JOB: Rewrite the rows from the line with "Click the meeting info icon" through the end of the rows as a numbered list, leaving out blank lines.

________________________

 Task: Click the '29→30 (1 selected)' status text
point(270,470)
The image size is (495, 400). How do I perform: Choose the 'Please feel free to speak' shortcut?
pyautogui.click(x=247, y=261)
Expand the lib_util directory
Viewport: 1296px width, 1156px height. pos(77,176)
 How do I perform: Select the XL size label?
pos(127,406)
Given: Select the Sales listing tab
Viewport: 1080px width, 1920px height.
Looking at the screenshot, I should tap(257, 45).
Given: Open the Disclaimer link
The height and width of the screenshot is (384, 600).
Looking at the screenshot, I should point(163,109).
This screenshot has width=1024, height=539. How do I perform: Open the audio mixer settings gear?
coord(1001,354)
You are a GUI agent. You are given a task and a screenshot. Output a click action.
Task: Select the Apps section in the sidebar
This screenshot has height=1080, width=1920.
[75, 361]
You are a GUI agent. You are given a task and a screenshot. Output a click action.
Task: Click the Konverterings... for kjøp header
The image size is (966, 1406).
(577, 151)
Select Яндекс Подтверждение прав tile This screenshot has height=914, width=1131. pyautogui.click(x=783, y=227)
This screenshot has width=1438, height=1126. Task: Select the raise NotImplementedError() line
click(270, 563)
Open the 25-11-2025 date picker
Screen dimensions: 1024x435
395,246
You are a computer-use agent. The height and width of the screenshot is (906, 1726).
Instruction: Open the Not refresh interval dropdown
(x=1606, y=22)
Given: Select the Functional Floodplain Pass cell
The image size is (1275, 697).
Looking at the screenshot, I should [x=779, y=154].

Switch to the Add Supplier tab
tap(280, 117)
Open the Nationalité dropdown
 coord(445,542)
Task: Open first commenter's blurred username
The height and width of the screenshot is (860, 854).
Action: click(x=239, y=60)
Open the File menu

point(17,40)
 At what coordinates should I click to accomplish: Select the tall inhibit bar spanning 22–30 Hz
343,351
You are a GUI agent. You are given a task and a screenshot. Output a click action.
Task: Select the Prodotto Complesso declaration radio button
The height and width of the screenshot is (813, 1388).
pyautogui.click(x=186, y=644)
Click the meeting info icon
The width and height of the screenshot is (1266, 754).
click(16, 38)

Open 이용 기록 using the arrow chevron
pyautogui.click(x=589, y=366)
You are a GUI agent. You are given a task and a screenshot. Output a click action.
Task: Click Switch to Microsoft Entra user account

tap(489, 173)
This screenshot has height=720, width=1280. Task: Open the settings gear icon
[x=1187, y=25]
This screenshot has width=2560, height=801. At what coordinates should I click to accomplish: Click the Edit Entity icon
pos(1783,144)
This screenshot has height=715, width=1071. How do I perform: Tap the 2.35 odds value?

________________________

RESULT OF THE EXERCISE:
1. Click the meeting info icon
2. The width and height of the screenshot is (1266, 754).
3. click(16, 38)
4. Open 이용 기록 using the arrow chevron
5. pyautogui.click(x=589, y=366)
6. You are a GUI agent. You are given a task and a screenshot. Output a click action.
7. Task: Click Switch to Microsoft Entra user account
8. tap(489, 173)
9. This screenshot has height=720, width=1280. Task: Open the settings gear icon
10. [x=1187, y=25]
11. This screenshot has width=2560, height=801. At what coordinates should I click to accomplish: Click the Edit Entity icon
12. pos(1783,144)
13. This screenshot has height=715, width=1071. How do I perform: Tap the 2.35 odds value?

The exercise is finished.